No, non è per questo, perché alla fine tale carnevalata ebbra e disperata sarà solo un grido nel nulla, già sentito e già visto, nihil sub sole novum, per poi schiantarsi contro la problematicità e il mistero dell’esistenza. E di tutto ciò rimarrà solo polvere comprese le idee e i corpi dei suoi ambigui protagonisti.

Ciò che invece mi preoccupa di più è il tentativo di dissolvere l’asse portante della Legge attorno al quale le menti e i corpi stessi ruotano ed evolvono, si materializzano e si spiritualizzano in opere di bene,  senza essere prevaricati da un’ingiustizia accondiscendente al cospetto della trasversale, volgare e intollerante trasgressione in ogni dove.

Sin dai poemi omerici emerge una fede inconcussa nella Giustizia come fondamento di ogni più alta forma della vita umana. Nel pensiero di Omero, infatti , “dike” era la linea di demarcazione tra la barbarie e la civiltà.

Ma tale linea non dipendeva solo dalla formale applicazione delle norme, soprattutto doveva mantenersi salda assieme all’etica interiore che caratterizzava chi aveva la competenza e l’autorità di emettere giudizi o decisioni definitive. A tal punto che se il giudice avesse trasgredito  al proprio mandato, per interesse personale, debolezza o incapacità, poteva essere punito anche più del reo che aveva processato.
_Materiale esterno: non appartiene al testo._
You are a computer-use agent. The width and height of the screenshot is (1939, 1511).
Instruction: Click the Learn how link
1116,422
Princìpi che sembrano provenire da un altro mondo.

Se dovessimo mettere in fila gli errori,  i pregiudizi, l’orientamento correntizio e il calcolo politico, che pare stia contaminando  una parte  della magistratura  del nostro Paese, dovremmo concludere che anche i  giudici possono errare  tanto quanto l’ultimo degli uomini che dovrebbero correggere.

Nemmeno le riforme correttive, in procinto di essere varate dall’attuale Governo, sempre che resista,  potranno emendare in profondità tale situazione. Troppo compromessa  è la struttura lungo la quale la giustizia viene amministrata. Ed è una struttura composta da uomini e donne che scelgono.
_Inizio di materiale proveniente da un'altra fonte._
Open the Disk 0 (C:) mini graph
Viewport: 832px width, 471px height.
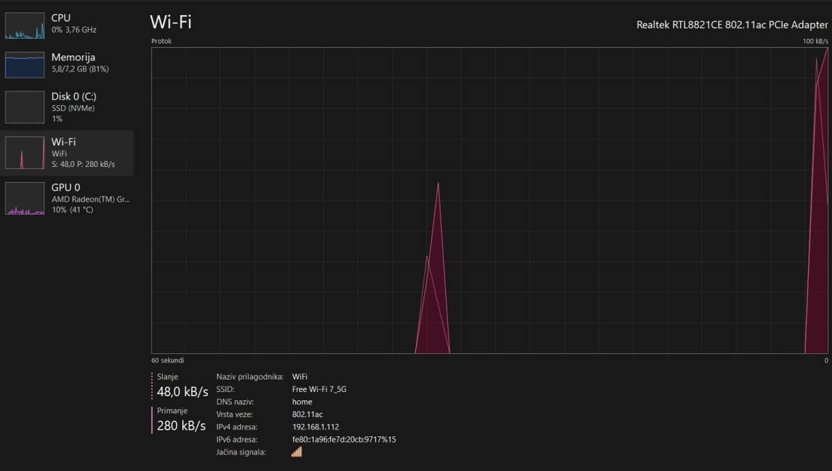24,107
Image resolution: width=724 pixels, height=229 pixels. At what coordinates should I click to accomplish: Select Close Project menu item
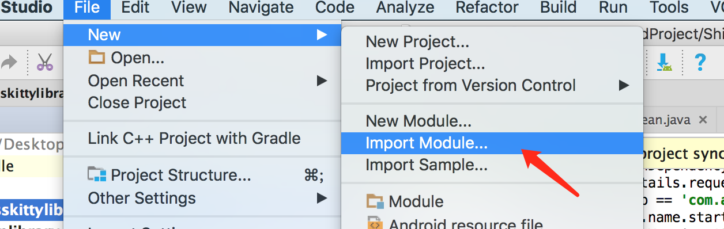137,103
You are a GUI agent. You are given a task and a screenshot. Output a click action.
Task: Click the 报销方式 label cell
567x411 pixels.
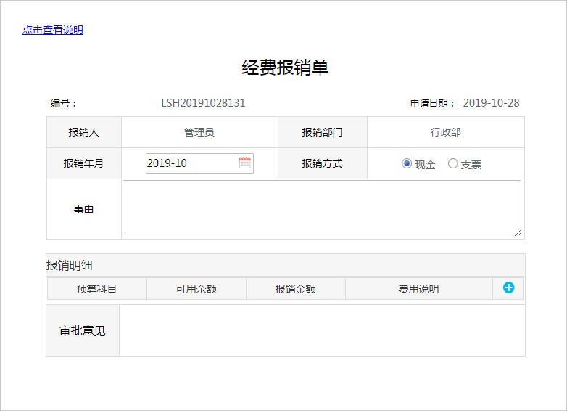click(322, 163)
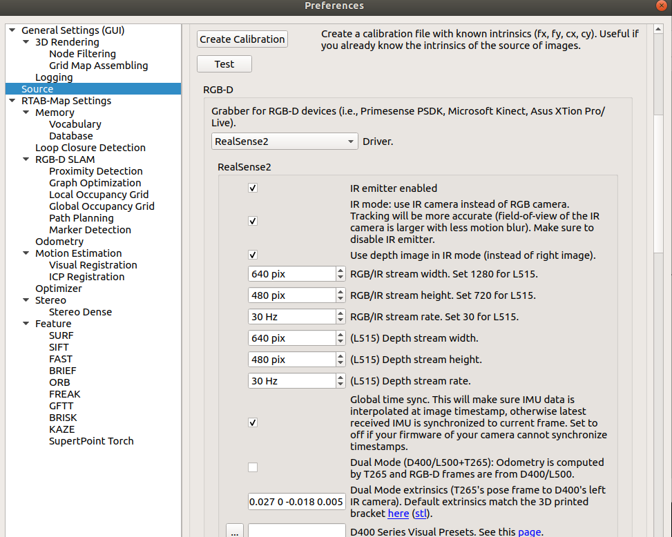The width and height of the screenshot is (672, 537).
Task: Increase the RGB/IR stream width value
Action: point(340,271)
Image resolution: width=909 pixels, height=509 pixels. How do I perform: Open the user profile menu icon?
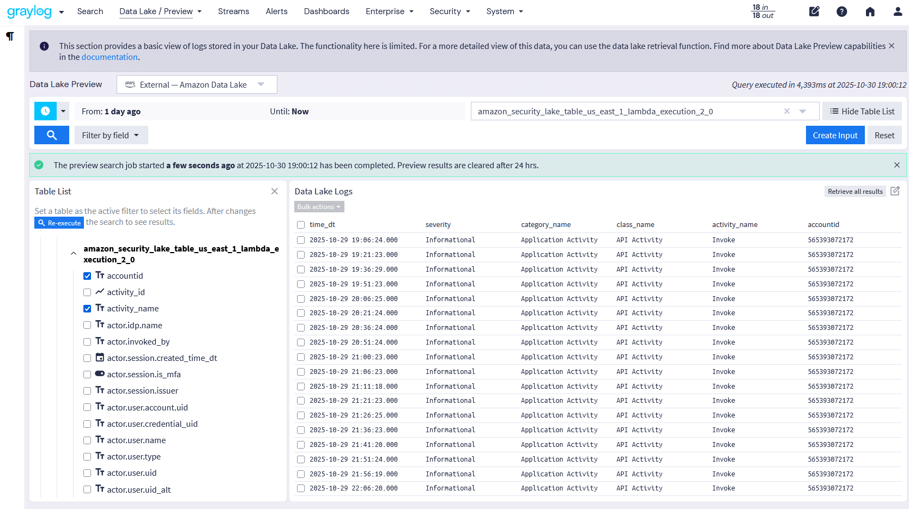coord(898,11)
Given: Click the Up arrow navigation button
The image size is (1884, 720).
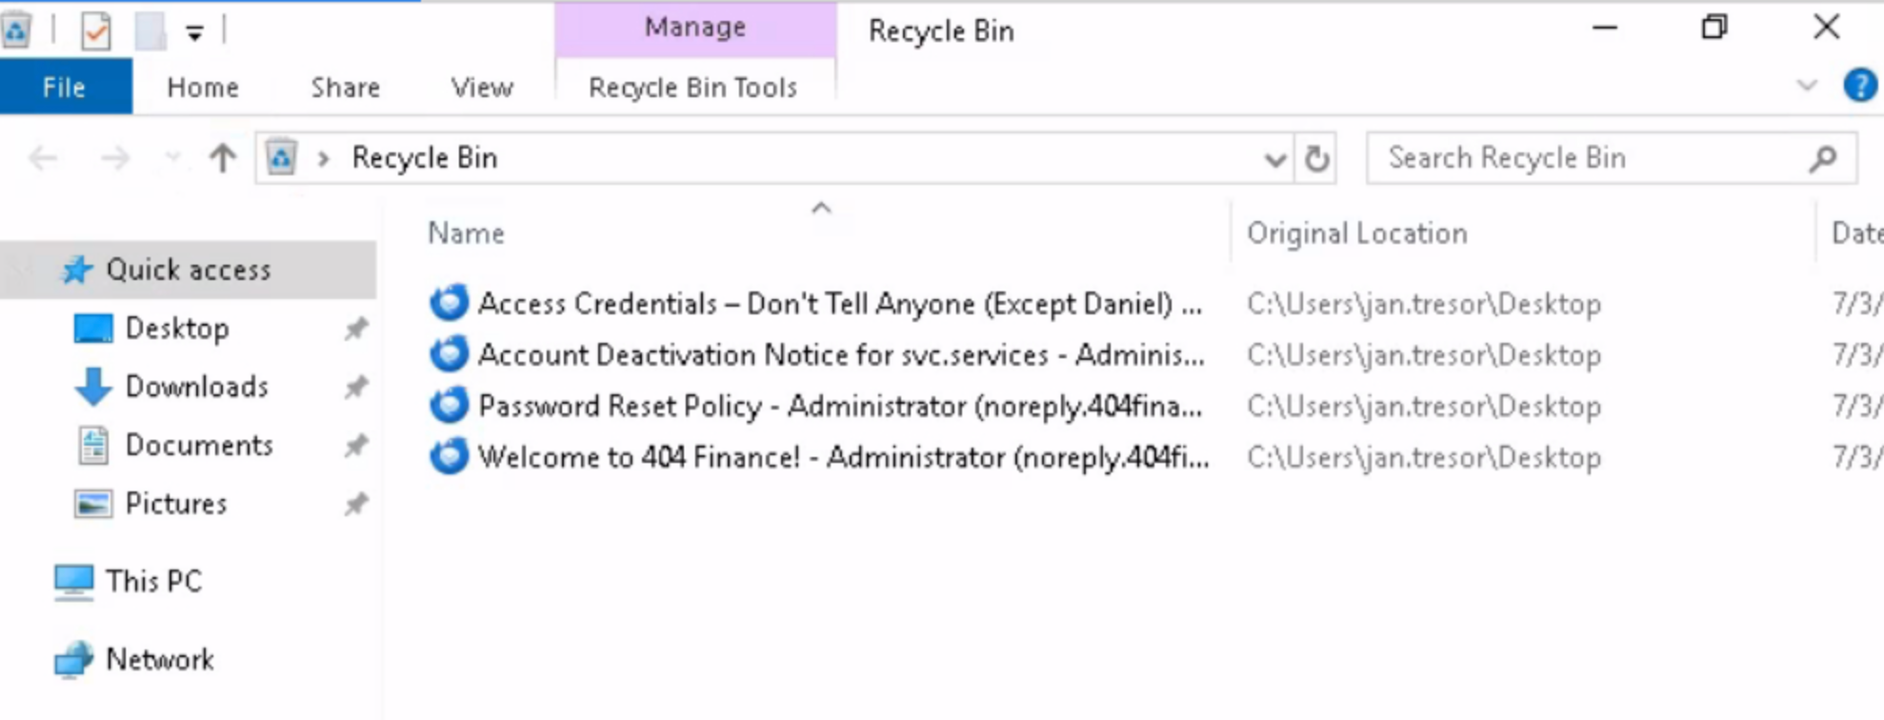Looking at the screenshot, I should [x=222, y=158].
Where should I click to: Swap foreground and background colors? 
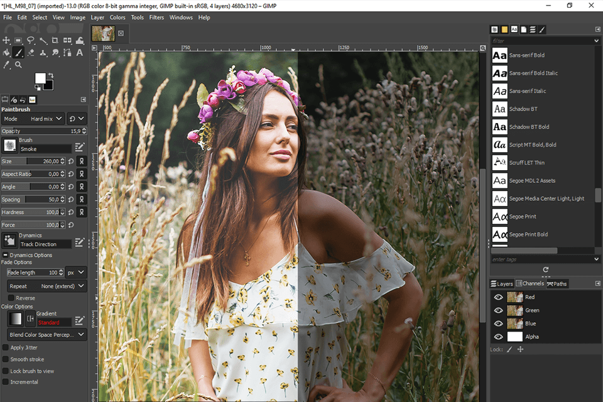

Fu così che la “Iustitia”, stanca dei misfatti degli uomini mortali tra i quali viveva e dai quali rischiava di essere contaminata, ad un certo punto, come ci ricorda lo scrittore romano Igino (64 a.C.),  non poté resistere oltre, tanto da trasferirsi in cielo e rimanervi come un’idea luminosa ma irraggiungibile, “Itaque iam non potuisse pati amplius et ad sidera evolasse”. Perduta per sempre.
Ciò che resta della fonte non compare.